*** Block opens ***
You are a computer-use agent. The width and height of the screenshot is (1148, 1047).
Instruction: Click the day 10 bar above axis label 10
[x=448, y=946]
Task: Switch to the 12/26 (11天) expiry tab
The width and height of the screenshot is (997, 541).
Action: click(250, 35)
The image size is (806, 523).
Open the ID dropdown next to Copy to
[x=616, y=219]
*** Block closes ***
*** Block opens ***
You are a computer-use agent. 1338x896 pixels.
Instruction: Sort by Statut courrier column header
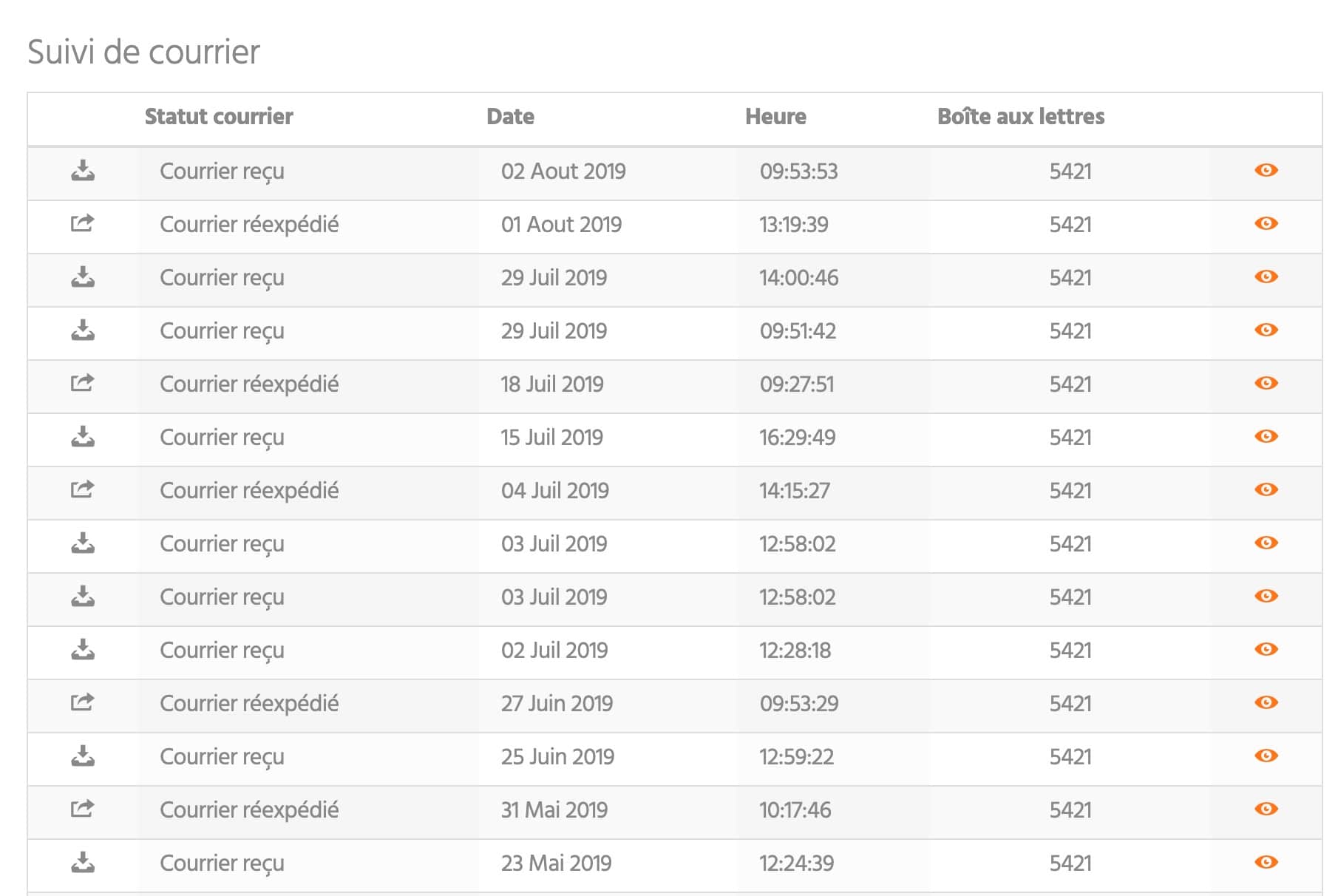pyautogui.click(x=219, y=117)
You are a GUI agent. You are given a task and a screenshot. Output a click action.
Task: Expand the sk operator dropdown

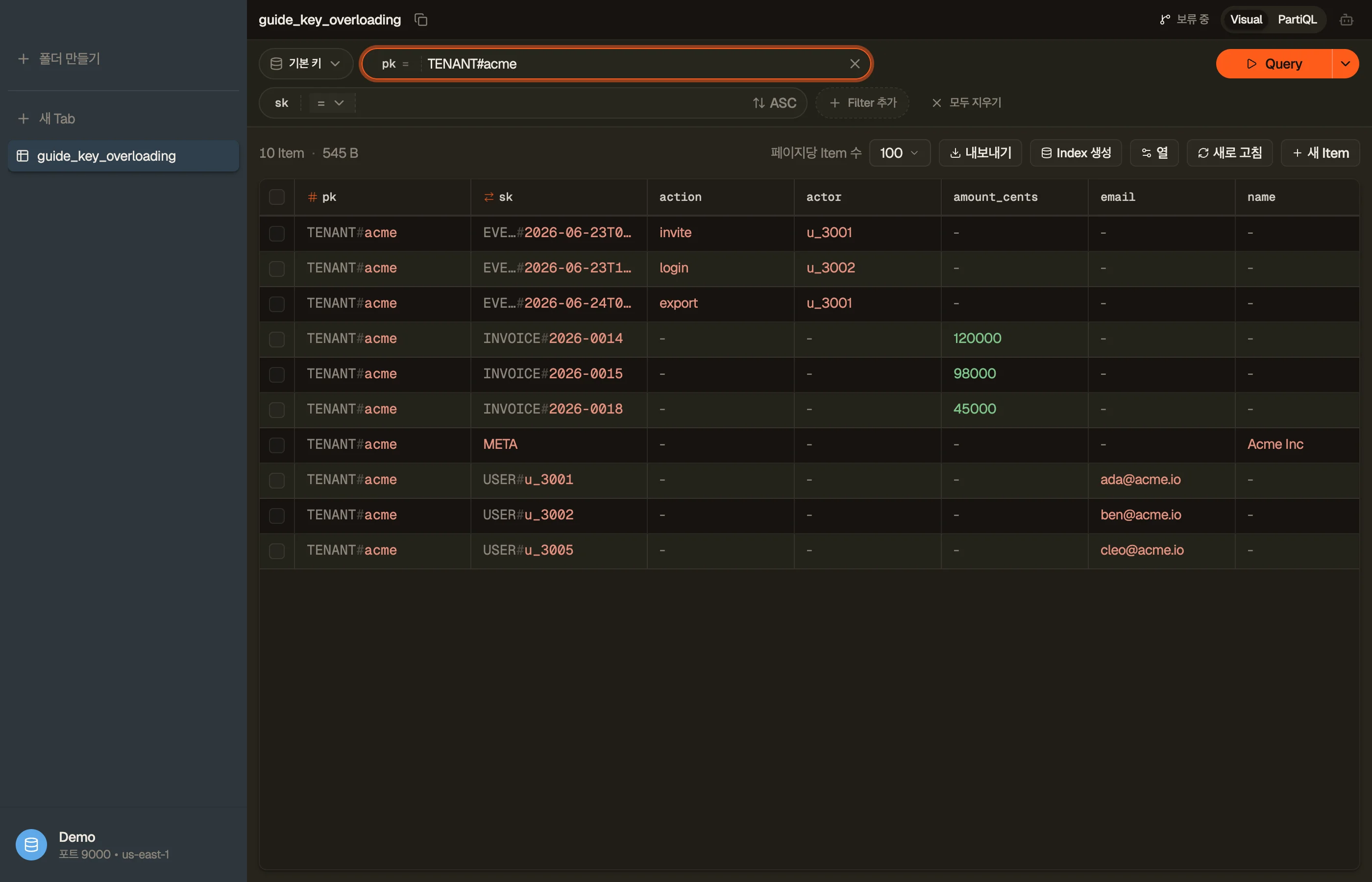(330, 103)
*** Block closes ***
*** Block opens ***
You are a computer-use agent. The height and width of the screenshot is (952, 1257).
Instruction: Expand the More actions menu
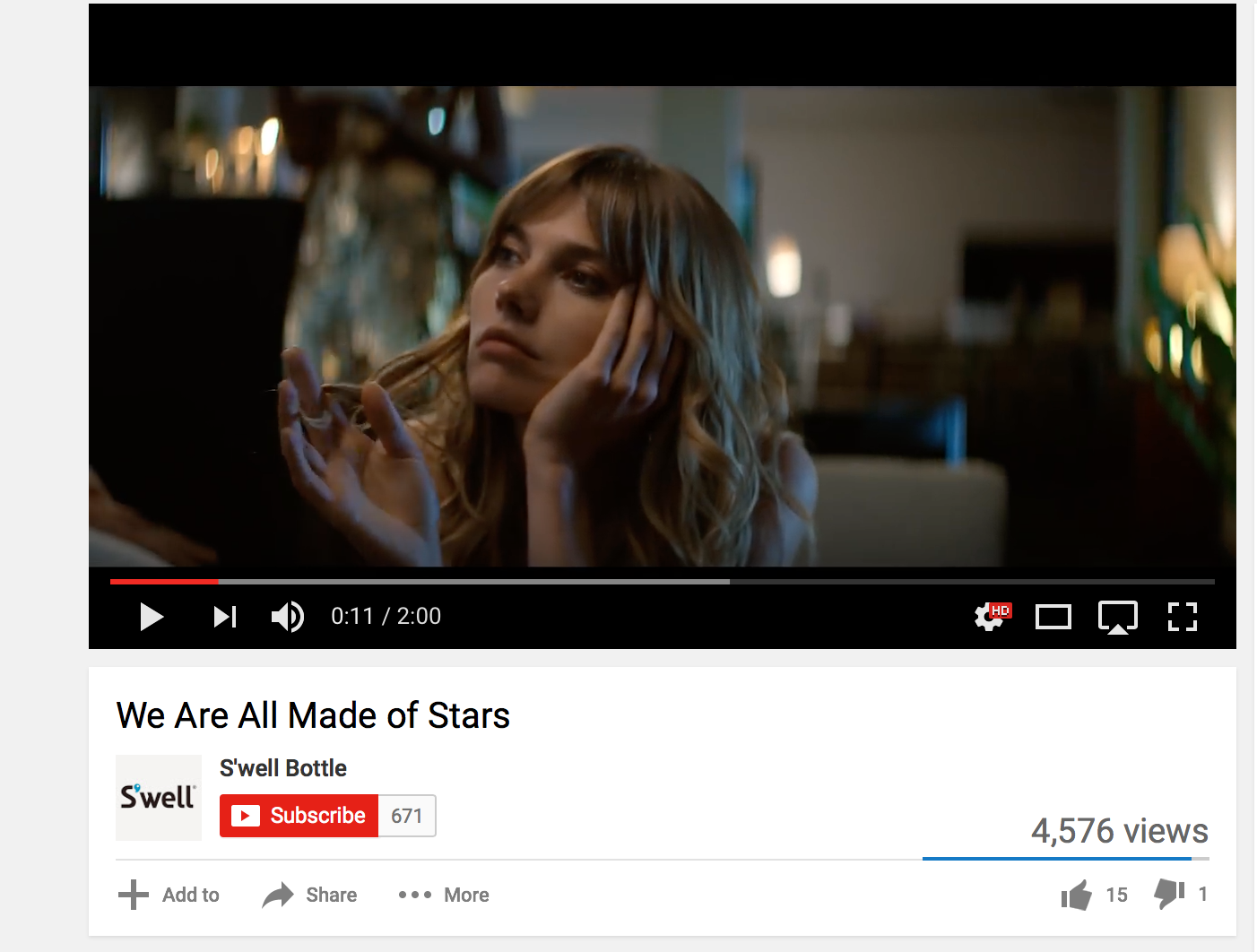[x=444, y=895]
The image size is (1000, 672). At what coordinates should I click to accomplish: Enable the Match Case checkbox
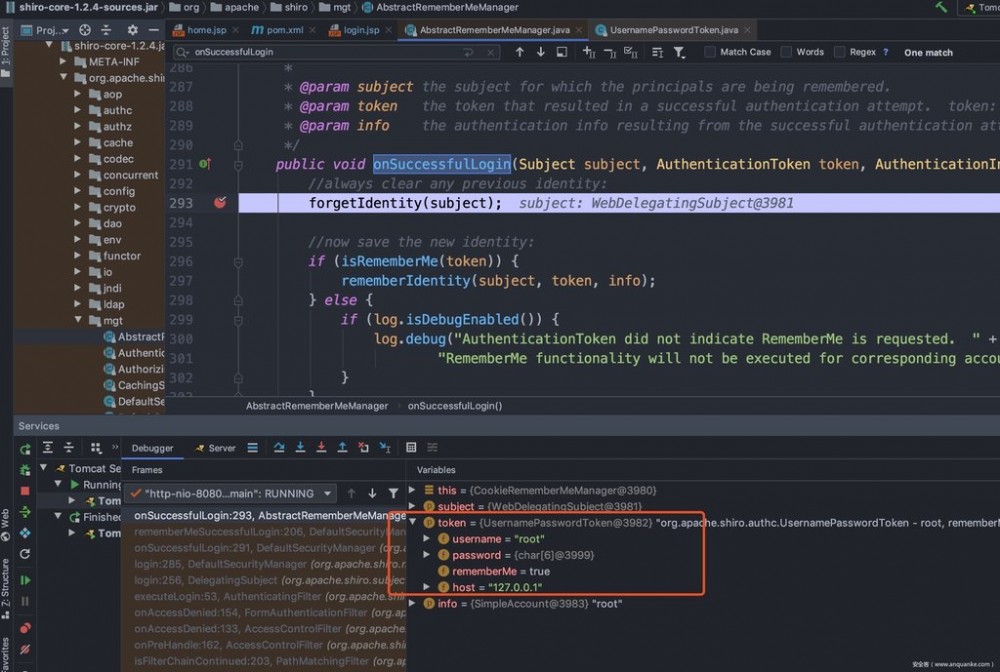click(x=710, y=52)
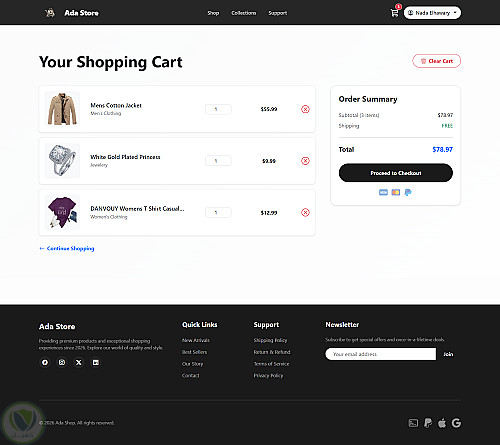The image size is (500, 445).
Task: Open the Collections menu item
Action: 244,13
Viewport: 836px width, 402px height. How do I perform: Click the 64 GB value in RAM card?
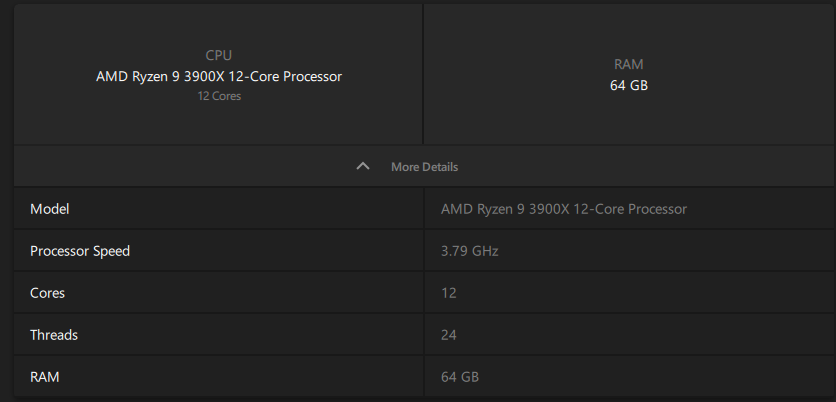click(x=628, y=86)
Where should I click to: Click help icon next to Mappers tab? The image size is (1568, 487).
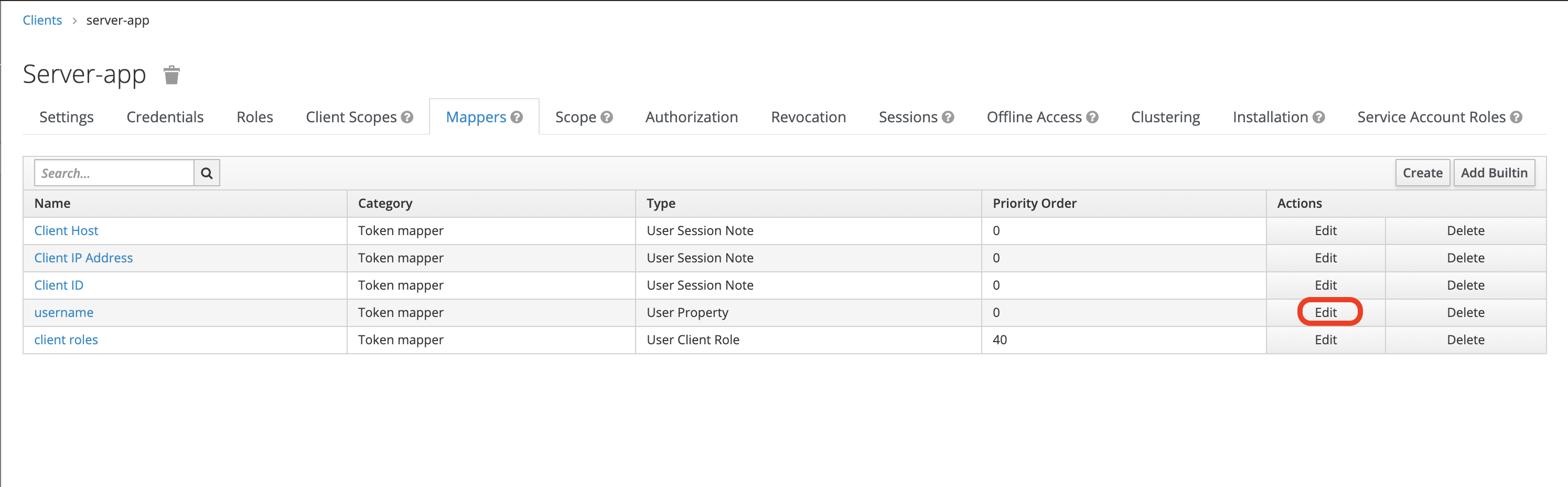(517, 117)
*** Block closes ***
Each line in the entries above that includes the string "computer" should be extracted.

▶ **Exercise answer**
You are a computer-use agent. The width and height of the screenshot is (1148, 1047).
You are a computer-use agent. 1338x896 pixels.
You are a computer-use agent. The height and width of the screenshot is (952, 1257).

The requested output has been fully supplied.